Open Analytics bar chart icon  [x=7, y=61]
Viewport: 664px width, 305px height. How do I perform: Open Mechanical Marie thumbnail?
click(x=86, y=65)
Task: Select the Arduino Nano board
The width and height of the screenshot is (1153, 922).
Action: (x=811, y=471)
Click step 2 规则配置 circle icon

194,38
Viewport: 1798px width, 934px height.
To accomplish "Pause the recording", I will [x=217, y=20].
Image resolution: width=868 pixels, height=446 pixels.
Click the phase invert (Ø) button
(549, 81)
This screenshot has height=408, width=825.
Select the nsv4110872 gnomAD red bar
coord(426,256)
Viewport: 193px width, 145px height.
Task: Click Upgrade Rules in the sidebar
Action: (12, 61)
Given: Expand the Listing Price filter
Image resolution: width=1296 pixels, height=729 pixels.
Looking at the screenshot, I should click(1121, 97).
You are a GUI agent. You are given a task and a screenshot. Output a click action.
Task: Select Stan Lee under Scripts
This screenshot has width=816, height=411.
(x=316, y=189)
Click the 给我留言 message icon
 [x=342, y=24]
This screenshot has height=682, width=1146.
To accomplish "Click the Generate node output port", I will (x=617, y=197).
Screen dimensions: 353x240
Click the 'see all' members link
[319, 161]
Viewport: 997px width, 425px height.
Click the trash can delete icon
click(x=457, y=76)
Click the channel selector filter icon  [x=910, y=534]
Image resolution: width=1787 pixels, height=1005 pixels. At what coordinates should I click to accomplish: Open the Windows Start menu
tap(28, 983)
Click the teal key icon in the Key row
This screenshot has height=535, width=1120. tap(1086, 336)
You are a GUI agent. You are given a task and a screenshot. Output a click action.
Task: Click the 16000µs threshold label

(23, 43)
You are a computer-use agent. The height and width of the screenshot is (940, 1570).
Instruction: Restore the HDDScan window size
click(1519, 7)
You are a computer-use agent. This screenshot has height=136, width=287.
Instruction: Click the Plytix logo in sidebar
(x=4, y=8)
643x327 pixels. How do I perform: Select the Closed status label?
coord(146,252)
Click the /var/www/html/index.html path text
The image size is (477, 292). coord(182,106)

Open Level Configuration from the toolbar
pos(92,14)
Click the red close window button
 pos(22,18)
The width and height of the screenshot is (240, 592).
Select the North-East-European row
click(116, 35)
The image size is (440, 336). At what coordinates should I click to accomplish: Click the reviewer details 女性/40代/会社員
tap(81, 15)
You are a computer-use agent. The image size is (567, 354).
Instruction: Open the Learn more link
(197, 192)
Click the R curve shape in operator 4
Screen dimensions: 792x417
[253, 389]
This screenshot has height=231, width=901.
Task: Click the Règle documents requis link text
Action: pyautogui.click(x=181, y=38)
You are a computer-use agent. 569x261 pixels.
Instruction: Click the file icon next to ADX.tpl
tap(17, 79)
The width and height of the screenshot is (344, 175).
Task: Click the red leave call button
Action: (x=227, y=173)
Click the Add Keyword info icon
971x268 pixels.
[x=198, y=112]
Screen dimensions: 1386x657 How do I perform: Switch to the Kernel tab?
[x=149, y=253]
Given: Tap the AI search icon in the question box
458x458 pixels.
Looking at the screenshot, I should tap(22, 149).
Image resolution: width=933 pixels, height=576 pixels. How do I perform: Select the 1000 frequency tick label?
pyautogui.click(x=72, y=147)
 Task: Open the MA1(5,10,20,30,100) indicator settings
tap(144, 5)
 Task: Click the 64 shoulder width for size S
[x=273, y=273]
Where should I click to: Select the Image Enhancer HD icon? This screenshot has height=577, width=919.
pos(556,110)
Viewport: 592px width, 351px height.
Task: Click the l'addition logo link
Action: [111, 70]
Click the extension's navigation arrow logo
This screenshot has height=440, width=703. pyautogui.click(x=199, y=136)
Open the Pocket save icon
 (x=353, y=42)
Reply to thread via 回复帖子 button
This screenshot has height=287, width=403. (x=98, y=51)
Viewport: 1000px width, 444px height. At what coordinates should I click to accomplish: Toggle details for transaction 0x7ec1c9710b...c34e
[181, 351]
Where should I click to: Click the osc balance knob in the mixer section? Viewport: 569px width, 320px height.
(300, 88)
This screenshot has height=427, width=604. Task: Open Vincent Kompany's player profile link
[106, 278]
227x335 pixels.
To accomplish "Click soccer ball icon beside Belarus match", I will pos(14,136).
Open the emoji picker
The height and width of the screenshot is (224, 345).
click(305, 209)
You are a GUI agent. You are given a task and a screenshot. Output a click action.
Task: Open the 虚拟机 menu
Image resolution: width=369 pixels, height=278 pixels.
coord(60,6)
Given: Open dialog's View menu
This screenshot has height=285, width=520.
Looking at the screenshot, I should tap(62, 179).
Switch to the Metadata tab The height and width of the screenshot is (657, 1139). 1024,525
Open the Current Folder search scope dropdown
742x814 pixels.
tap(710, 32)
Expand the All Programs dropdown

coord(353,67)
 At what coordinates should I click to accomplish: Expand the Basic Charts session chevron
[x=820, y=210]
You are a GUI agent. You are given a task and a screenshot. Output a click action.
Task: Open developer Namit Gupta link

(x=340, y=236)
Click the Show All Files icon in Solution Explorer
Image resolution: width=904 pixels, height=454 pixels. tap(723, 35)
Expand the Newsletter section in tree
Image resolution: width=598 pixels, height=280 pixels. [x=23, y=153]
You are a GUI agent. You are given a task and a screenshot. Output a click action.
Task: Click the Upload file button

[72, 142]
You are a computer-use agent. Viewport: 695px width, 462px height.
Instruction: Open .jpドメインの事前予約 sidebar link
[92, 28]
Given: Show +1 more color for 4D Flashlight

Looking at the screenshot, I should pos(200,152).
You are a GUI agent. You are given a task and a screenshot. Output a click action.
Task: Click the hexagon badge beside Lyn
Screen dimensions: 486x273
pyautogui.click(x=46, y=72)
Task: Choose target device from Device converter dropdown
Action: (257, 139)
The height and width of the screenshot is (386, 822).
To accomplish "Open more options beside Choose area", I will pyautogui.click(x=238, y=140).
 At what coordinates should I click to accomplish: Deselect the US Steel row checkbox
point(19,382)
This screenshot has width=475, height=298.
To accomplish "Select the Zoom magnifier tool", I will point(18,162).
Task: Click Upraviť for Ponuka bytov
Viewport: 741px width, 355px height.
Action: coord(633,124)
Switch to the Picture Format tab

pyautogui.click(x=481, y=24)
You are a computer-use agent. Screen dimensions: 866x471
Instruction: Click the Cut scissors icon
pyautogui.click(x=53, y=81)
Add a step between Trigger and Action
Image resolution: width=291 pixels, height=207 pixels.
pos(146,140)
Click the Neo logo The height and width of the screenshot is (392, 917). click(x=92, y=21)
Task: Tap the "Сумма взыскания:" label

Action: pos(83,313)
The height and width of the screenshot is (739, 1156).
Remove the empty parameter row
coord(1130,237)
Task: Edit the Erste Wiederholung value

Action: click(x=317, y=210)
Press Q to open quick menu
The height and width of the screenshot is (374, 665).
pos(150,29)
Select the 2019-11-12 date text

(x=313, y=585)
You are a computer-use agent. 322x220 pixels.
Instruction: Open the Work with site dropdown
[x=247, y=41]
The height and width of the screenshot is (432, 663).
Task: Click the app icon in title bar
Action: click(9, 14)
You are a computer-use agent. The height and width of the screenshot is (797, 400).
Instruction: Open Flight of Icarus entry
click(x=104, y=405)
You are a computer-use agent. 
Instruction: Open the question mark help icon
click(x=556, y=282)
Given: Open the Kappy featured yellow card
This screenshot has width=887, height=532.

• **How to complete this task**
Every entry must be duplicated exactly as it stands.

• **Solution to this exercise**
Open Analytics bar chart icon  [x=7, y=61]
Viewport: 664px width, 305px height. How do I perform: Open Mechanical Marie thumbnail?
click(x=86, y=65)
Task: Select the Arduino Nano board
The width and height of the screenshot is (1153, 922).
Action: (x=811, y=471)
Click step 2 规则配置 circle icon

194,38
Viewport: 1798px width, 934px height.
To accomplish "Pause the recording", I will [x=217, y=20].
Image resolution: width=868 pixels, height=446 pixels.
Click the phase invert (Ø) button
(549, 81)
This screenshot has height=408, width=825.
Select the nsv4110872 gnomAD red bar
coord(426,256)
Viewport: 193px width, 145px height.
Task: Click Upgrade Rules in the sidebar
Action: (12, 61)
Given: Expand the Listing Price filter
Image resolution: width=1296 pixels, height=729 pixels.
Looking at the screenshot, I should click(1121, 97).
You are a GUI agent. You are given a task and a screenshot. Output a click action.
Task: Select Stan Lee under Scripts
This screenshot has width=816, height=411.
(x=316, y=189)
Click the 给我留言 message icon
 [x=342, y=24]
This screenshot has height=682, width=1146.
To accomplish "Click the Generate node output port", I will (x=617, y=197).
Screen dimensions: 353x240
Click the 'see all' members link
[319, 161]
Viewport: 997px width, 425px height.
Click the trash can delete icon
click(x=457, y=76)
Click the channel selector filter icon  [x=910, y=534]
Image resolution: width=1787 pixels, height=1005 pixels. At what coordinates should I click to accomplish: Open the Windows Start menu
tap(28, 983)
Click the teal key icon in the Key row
This screenshot has height=535, width=1120. tap(1086, 336)
You are a GUI agent. You are given a task and a screenshot. Output a click action.
Task: Click the 16000µs threshold label

(23, 43)
You are a computer-use agent. The height and width of the screenshot is (940, 1570).
Instruction: Restore the HDDScan window size
click(1519, 7)
You are a computer-use agent. This screenshot has height=136, width=287.
Instruction: Click the Plytix logo in sidebar
(x=4, y=8)
643x327 pixels. How do I perform: Select the Closed status label?
coord(146,252)
Click the /var/www/html/index.html path text
The image size is (477, 292). coord(182,106)

Open Level Configuration from the toolbar
pos(92,14)
Click the red close window button
 pos(22,18)
The width and height of the screenshot is (240, 592).
Select the North-East-European row
click(116, 35)
The image size is (440, 336). At what coordinates should I click to accomplish: Click the reviewer details 女性/40代/会社員
tap(81, 15)
You are a computer-use agent. The image size is (567, 354).
Instruction: Open the Learn more link
(197, 192)
Click the R curve shape in operator 4
Screen dimensions: 792x417
[253, 389]
This screenshot has height=231, width=901.
Task: Click the Règle documents requis link text
Action: pyautogui.click(x=181, y=38)
You are a computer-use agent. 569x261 pixels.
Instruction: Click the file icon next to ADX.tpl
tap(17, 79)
The width and height of the screenshot is (344, 175).
Task: Click the red leave call button
Action: (x=227, y=173)
Click the Add Keyword info icon
971x268 pixels.
[x=198, y=112]
Screen dimensions: 1386x657 How do I perform: Switch to the Kernel tab?
[x=149, y=253]
Given: Tap the AI search icon in the question box
458x458 pixels.
Looking at the screenshot, I should tap(22, 149).
Image resolution: width=933 pixels, height=576 pixels. How do I perform: Select the 1000 frequency tick label?
pyautogui.click(x=72, y=147)
 Task: Open the MA1(5,10,20,30,100) indicator settings
tap(144, 5)
 Task: Click the 64 shoulder width for size S
[x=273, y=273]
Where should I click to: Select the Image Enhancer HD icon? This screenshot has height=577, width=919.
pos(556,110)
Viewport: 592px width, 351px height.
Task: Click the l'addition logo link
Action: [111, 70]
Click the extension's navigation arrow logo
This screenshot has height=440, width=703. pyautogui.click(x=199, y=136)
Open the Pocket save icon
 (x=353, y=42)
Reply to thread via 回复帖子 button
This screenshot has height=287, width=403. (x=98, y=51)
Viewport: 1000px width, 444px height. At what coordinates should I click to accomplish: Toggle details for transaction 0x7ec1c9710b...c34e
[181, 351]
Where should I click to: Click the osc balance knob in the mixer section? Viewport: 569px width, 320px height.
(300, 88)
This screenshot has height=427, width=604. Task: Open Vincent Kompany's player profile link
[106, 278]
227x335 pixels.
To accomplish "Click soccer ball icon beside Belarus match", I will pos(14,136).
Open the emoji picker
The height and width of the screenshot is (224, 345).
click(305, 209)
You are a GUI agent. You are given a task and a screenshot. Output a click action.
Task: Open the 虚拟机 menu
Image resolution: width=369 pixels, height=278 pixels.
coord(60,6)
Given: Open dialog's View menu
This screenshot has height=285, width=520.
Looking at the screenshot, I should tap(62, 179).
Switch to the Metadata tab The height and width of the screenshot is (657, 1139). 1024,525
Open the Current Folder search scope dropdown
742x814 pixels.
tap(710, 32)
Expand the All Programs dropdown

coord(353,67)
 At what coordinates should I click to accomplish: Expand the Basic Charts session chevron
[x=820, y=210]
You are a GUI agent. You are given a task and a screenshot. Output a click action.
Task: Open developer Namit Gupta link

(x=340, y=236)
Click the Show All Files icon in Solution Explorer
Image resolution: width=904 pixels, height=454 pixels. tap(723, 35)
Expand the Newsletter section in tree
Image resolution: width=598 pixels, height=280 pixels. [x=23, y=153]
You are a GUI agent. You are given a task and a screenshot. Output a click action.
Task: Click the Upload file button

[72, 142]
You are a computer-use agent. Viewport: 695px width, 462px height.
Instruction: Open .jpドメインの事前予約 sidebar link
[92, 28]
Given: Show +1 more color for 4D Flashlight

Looking at the screenshot, I should pos(200,152).
You are a GUI agent. You are given a task and a screenshot. Output a click action.
Task: Click the hexagon badge beside Lyn
Screen dimensions: 486x273
pyautogui.click(x=46, y=72)
Task: Choose target device from Device converter dropdown
Action: (257, 139)
The height and width of the screenshot is (386, 822).
To accomplish "Open more options beside Choose area", I will pyautogui.click(x=238, y=140).
 At what coordinates should I click to accomplish: Deselect the US Steel row checkbox
point(19,382)
This screenshot has width=475, height=298.
To accomplish "Select the Zoom magnifier tool", I will point(18,162).
Task: Click Upraviť for Ponuka bytov
Viewport: 741px width, 355px height.
Action: coord(633,124)
Switch to the Picture Format tab

pyautogui.click(x=481, y=24)
You are a computer-use agent. Screen dimensions: 866x471
Instruction: Click the Cut scissors icon
pyautogui.click(x=53, y=81)
Add a step between Trigger and Action
Image resolution: width=291 pixels, height=207 pixels.
pos(146,140)
Click the Neo logo The height and width of the screenshot is (392, 917). click(x=92, y=21)
Task: Tap the "Сумма взыскания:" label

Action: pos(83,313)
The height and width of the screenshot is (739, 1156).
Remove the empty parameter row
coord(1130,237)
Task: Edit the Erste Wiederholung value

Action: click(x=317, y=210)
Press Q to open quick menu
The height and width of the screenshot is (374, 665).
pos(150,29)
Select the 2019-11-12 date text

(x=313, y=585)
You are a computer-use agent. 322x220 pixels.
Instruction: Open the Work with site dropdown
[x=247, y=41]
The height and width of the screenshot is (432, 663).
Task: Click the app icon in title bar
Action: click(9, 14)
You are a computer-use agent. The height and width of the screenshot is (797, 400).
Instruction: Open Flight of Icarus entry
click(x=104, y=405)
You are a computer-use agent. 
Instruction: Open the question mark help icon
click(x=556, y=282)
Given: Open the Kappy featured yellow card
This screenshot has width=887, height=532.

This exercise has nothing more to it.